Monday, December 18, 2006
The New York Times Slams Eli Lilly (again)
Earlier I posted about Eli Lilly withholding information from the public and physicians about some of the dangerous side effects of Zyprexa, an antipsychotic used for the treatment of schizophrenia and bipolar disorder. Today the New York Times reports that Eli Lilly has been promoting off label uses for Zyprexa:
Eli Lilly encouraged primary care physicians to use Zyprexa, a powerful drug for schizophrenia and bipolar disorder, in patients who did not have either condition, according to internal Lilly marketing materials.
The marketing documents, given to The New York Times by a lawyer representing mentally ill patients, detail a multiyear promotional campaign that Lilly began in Orlando, Fla., in late 2000. In the campaign, called Viva Zyprexa, Lilly told its sales representatives to suggest that doctors prescribe Zyprexa to older patients with symptoms of dementia.

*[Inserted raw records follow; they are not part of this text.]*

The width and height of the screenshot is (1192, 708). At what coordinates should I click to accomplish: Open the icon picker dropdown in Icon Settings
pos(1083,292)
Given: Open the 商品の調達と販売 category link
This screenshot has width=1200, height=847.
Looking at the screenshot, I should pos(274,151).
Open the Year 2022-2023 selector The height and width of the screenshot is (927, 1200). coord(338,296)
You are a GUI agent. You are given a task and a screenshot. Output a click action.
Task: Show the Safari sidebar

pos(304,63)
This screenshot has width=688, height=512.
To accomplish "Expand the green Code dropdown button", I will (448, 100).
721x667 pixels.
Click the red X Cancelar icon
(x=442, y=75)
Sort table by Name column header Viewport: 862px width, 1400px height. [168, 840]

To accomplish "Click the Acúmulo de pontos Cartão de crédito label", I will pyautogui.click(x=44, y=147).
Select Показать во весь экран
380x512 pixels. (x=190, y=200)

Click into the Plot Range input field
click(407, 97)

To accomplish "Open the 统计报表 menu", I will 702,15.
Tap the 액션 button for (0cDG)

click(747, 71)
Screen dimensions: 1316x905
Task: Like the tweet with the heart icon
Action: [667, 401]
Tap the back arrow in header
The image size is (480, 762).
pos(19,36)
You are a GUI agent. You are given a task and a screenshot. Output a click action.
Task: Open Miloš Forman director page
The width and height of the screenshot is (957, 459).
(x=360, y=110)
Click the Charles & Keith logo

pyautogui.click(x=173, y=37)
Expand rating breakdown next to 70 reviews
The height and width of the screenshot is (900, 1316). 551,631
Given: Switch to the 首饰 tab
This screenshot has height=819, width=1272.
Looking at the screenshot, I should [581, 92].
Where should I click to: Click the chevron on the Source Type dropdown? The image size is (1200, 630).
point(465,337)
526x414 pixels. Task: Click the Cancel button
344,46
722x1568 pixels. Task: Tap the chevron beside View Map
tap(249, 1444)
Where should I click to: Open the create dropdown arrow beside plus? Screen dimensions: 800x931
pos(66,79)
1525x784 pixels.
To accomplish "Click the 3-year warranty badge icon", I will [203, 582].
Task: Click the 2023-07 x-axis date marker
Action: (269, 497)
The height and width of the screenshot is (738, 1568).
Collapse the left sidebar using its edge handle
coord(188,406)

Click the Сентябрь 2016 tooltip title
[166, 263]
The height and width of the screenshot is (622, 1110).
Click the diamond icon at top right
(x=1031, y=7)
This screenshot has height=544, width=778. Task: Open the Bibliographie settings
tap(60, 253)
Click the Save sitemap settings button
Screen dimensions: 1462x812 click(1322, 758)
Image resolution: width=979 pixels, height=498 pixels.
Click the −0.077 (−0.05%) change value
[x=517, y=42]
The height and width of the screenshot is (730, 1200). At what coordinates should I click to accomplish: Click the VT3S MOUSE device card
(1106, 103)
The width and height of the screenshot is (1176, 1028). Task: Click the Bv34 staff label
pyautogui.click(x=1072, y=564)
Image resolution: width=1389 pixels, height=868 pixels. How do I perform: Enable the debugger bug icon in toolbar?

Zyprexa is not approved to treat dementia or dementia-related psychosis, and in fact carries a prominent warning from the F.D.A. that it increases the risk of death in older patients with dementia-related psychosis. Federal laws bar drug makers from promoting prescription drugs for conditions for which they have not been approved — a practice known as off-label prescription — although doctors can prescribe drugs to any patient they wish.
Yet in 1999 and 2000 Lilly considered ways to convince primary care doctors that they should use Zyprexa on their patients. In one document, an unnamed Lilly marketing executive wrote that these doctors “do treat dementia” but “do not treat bipolar; schizophrenia is handled by psychiatrists.”
As a result, “dementia should be first message,” of a campaign to primary doctors, according to the document, which appears to be part of a larger marketing presentation but is not marked more specifically.
The issue of off-label marketing is controversial in the drug industry. Nearly every company is under either civil or criminal investigation for alleged efforts to expand the use of its drugs beyond the specific illness or condition for which they are approved.
At the 2001 meeting in Dallas with Zyprexa sales representatives, Mr. Bandick praised 16 representatives by name for the number of prescriptions they had convinced doctors to write, according to a script prepared in advance of the meeting. More than 100 other representatives had convinced doctors to write at least 16 extra prescriptions and thus “maxed out on a pretty sweet incentive,” he said.
“Olanzapine is the molecule that keeps on giving,” Mr. Bandick said.